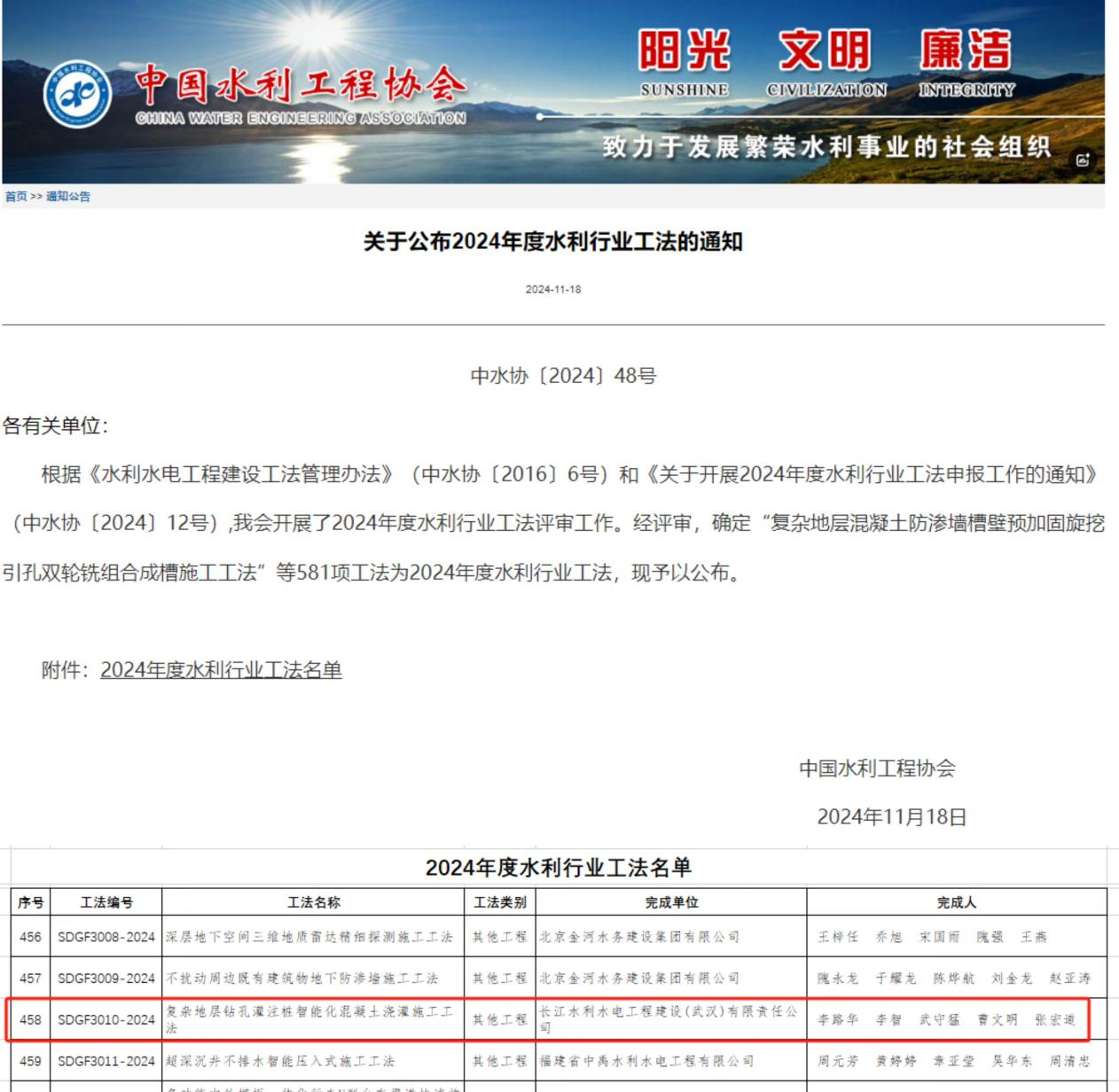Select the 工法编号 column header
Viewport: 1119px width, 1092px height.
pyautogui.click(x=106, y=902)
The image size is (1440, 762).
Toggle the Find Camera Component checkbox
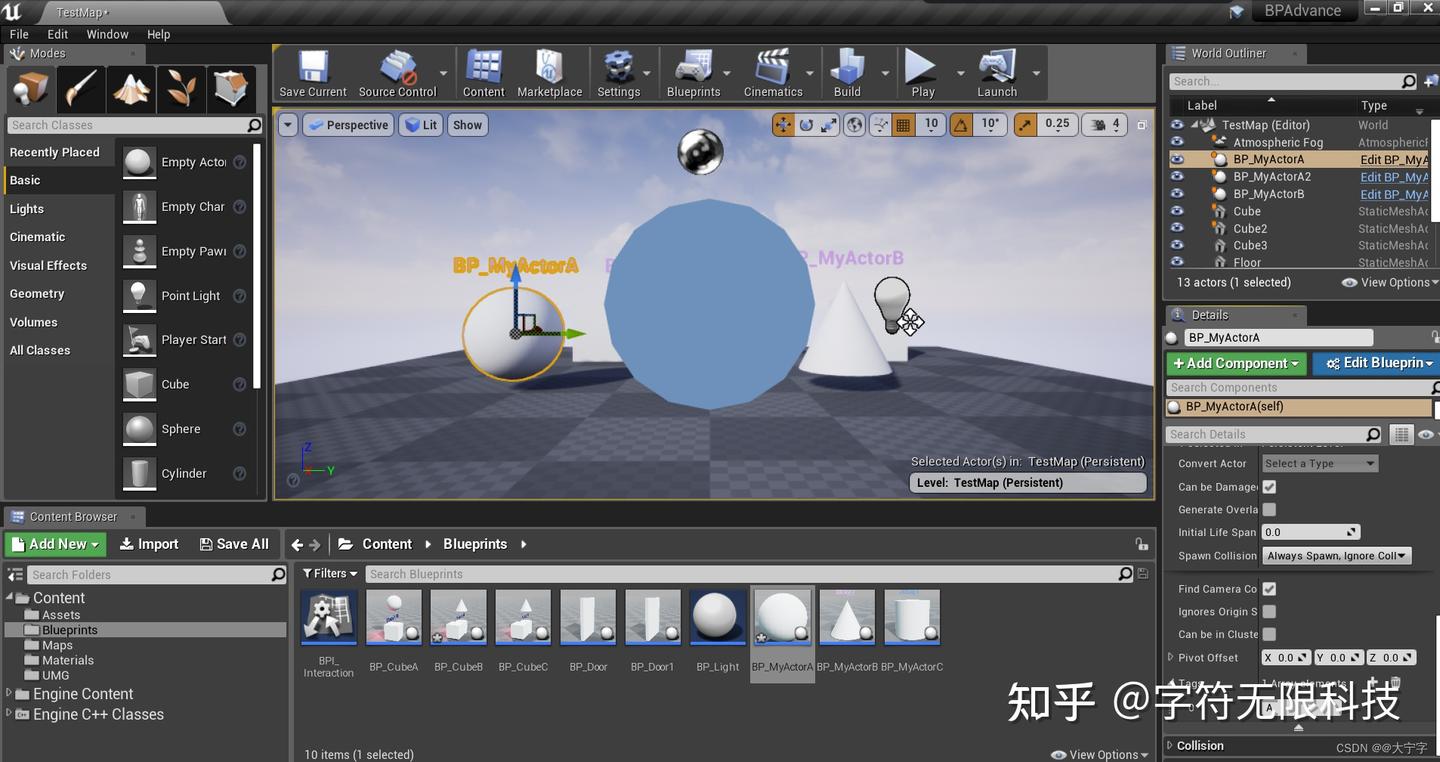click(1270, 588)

━━━━━━━━━━━━━━━━━━━━━━━━━━━━━━

Without the pictures, repeat exactly the lines running from the line containing "The image size is (1440, 762)." through the end of the data, both ends included.

- Answer to the problem:
The image size is (1440, 762).
Toggle the Find Camera Component checkbox
click(1270, 588)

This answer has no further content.